En efecto, la literatura solo debe responder por la propia literatura. Su compromiso es enteramente estético, de lo contrario se convierte en propaganda, en mercadería barata. Sin embargo, el yo del escritor está circunscrito en un contexto social, político, moral y económico que lo moldea. ¿Qué ha hecho la sociedad con el escritor?, esta es otra pregunta. ¿En dónde ubica el escritor su escritura bajo un contexto histórico determinado? También tiene que ver con el carácter del escritor: qué le interesa narrar, por qué, de qué modo va a contar su realidad. Porque se debe tener en cuenta que la escritura es un proceso de transformación de la realidad por medio del artilugio de la palabra. En mi caso, escribo sobre lo que me duele y confronta, porque también considero que el principio de la escritura literaria es la rebeldía del ser frente al mundo, porque si un ser humano está conforme con el modo como deviene el mundo y la vida, entonces para qué escribe, para qué quiere transformar aquel mundo al que no le ve fisuras, al que no desea cambiarle nada.
De este modo, mi escritura no busca mi reivindicación social ni la de nadie, sino sacudir al lector, sacarlo del letargo de la vida cotidiana, ponerlo en situación de predicamento usando las experiencias de grupos de seres humanos que vivieron la inclemencia y, en este rescate de las historias olvidadas por la población, generar procesos de sensibilidad y reflexión sobre nuestra realidad. No creo en la literatura que no nos transforma, que no nos indaga. No creo en la literatura que nos da respuestas, la doctrinaria y moralizante, la que intenta decirnos cómo debemos vivir. Por el contrario, creo en la literatura que nos hace mil preguntas, aquella que nos ausculta y nos confronta con lo que somos.

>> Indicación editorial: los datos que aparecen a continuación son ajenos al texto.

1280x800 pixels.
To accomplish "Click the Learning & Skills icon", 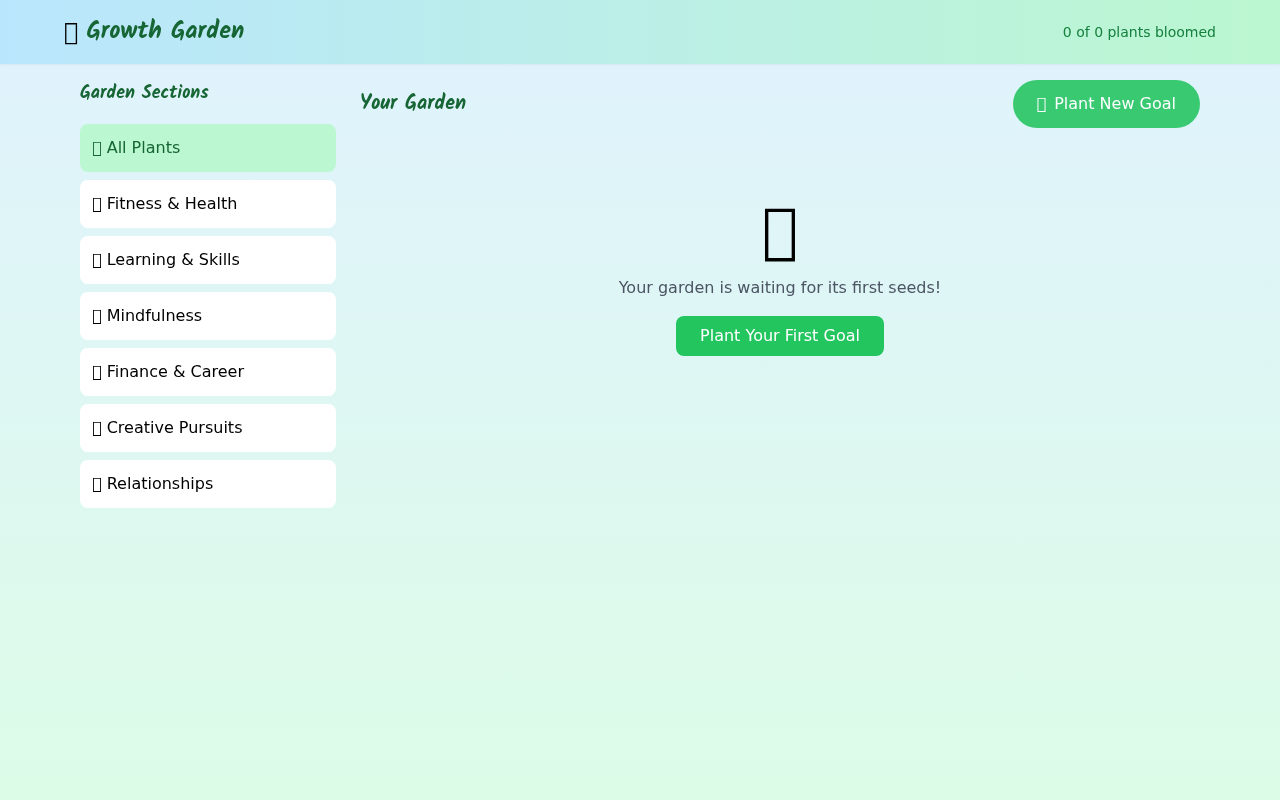I will click(x=97, y=259).
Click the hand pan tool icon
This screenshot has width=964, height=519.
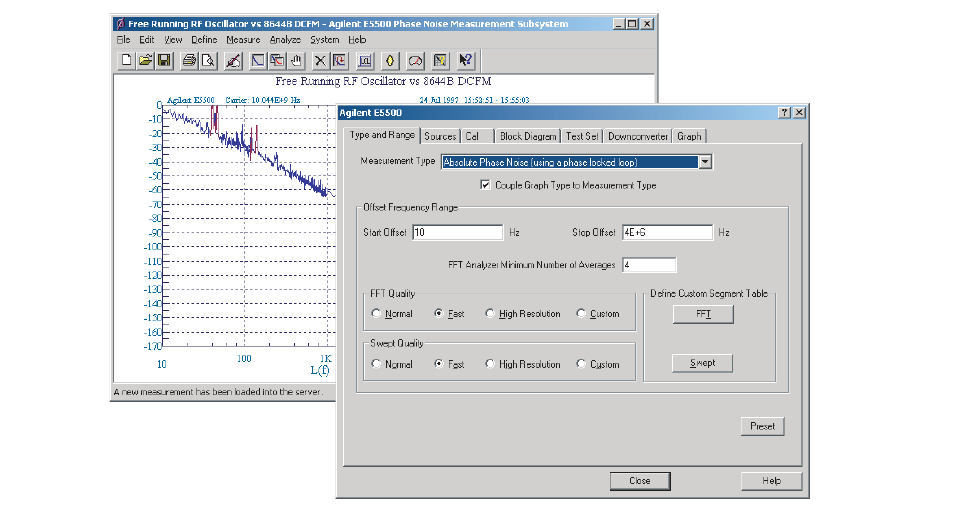click(295, 60)
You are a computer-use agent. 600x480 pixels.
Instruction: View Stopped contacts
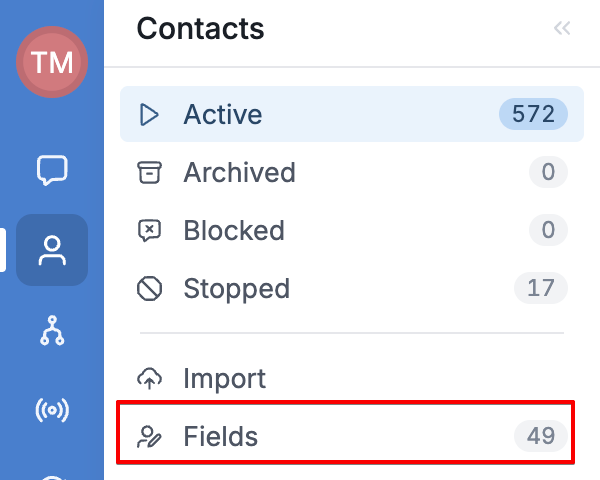click(352, 288)
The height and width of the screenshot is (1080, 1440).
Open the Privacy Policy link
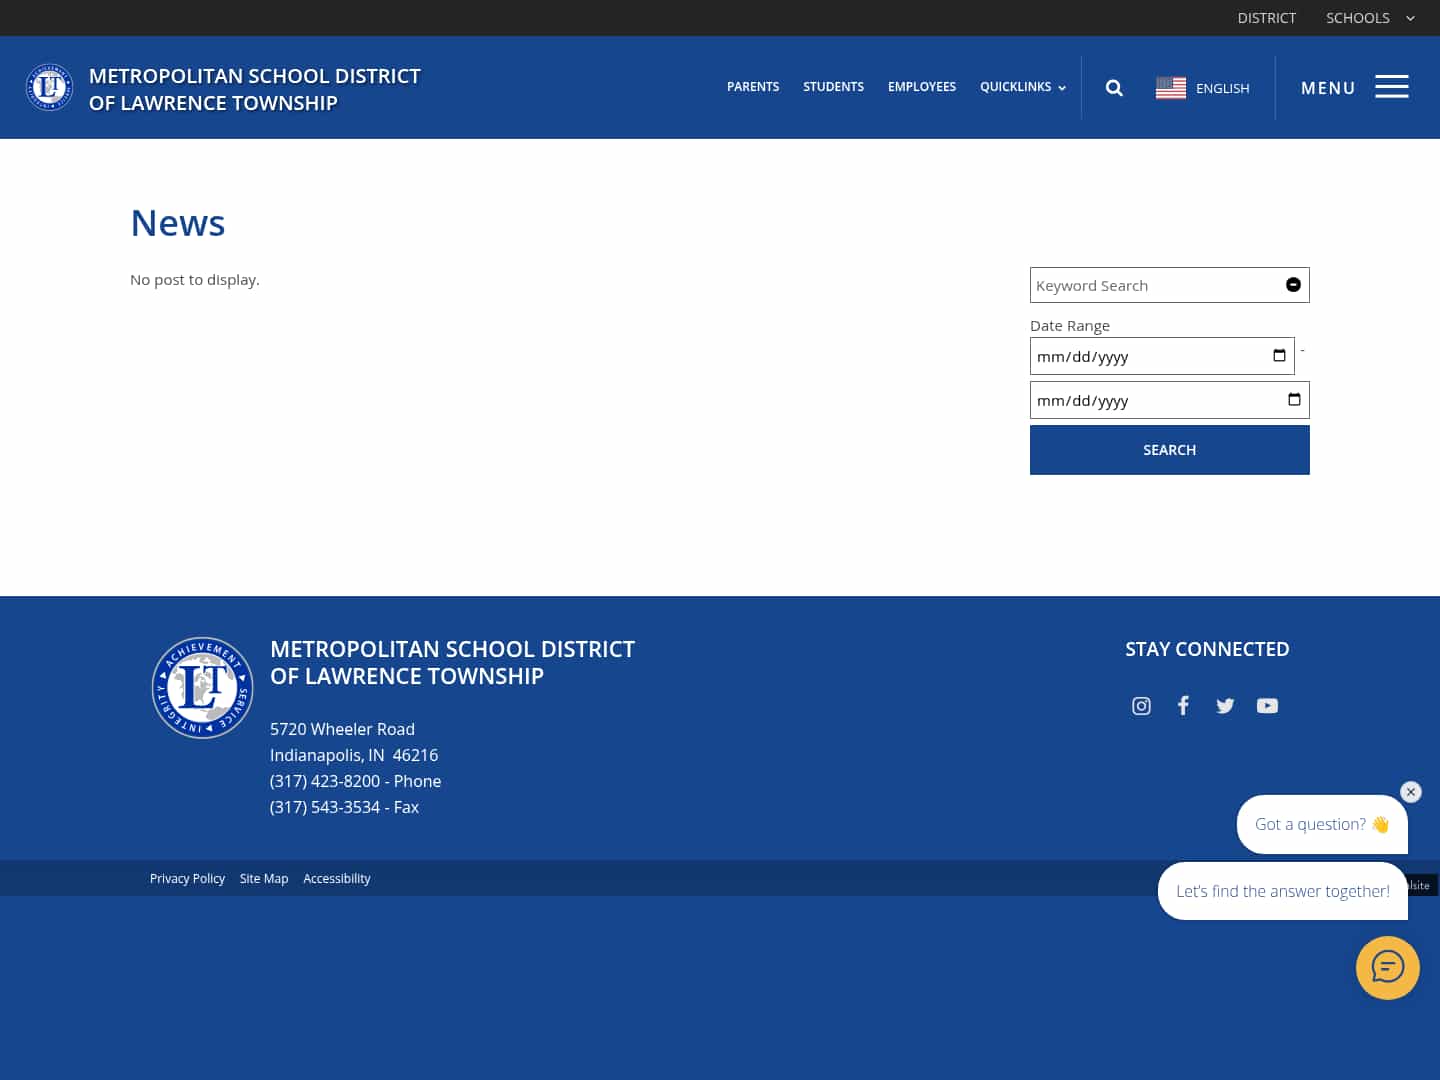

Finalmente, Daniel, si usted pudiera decirle algo a los niños del agua, a Doris, a los que quedaron y a los que no pudieron volver, ¿qué sería? Porque podríamos pensar que esta novela es una carta para nosotros los vivos, pero también para el más allá.
No les diría nada. En efecto, lo que tenía por decir lo dije en la novela; lo que sí haría sería abrazarlos como lo hago en mi corazón cada vez que pienso en ellos, y puedo asegurarle que es muy seguido.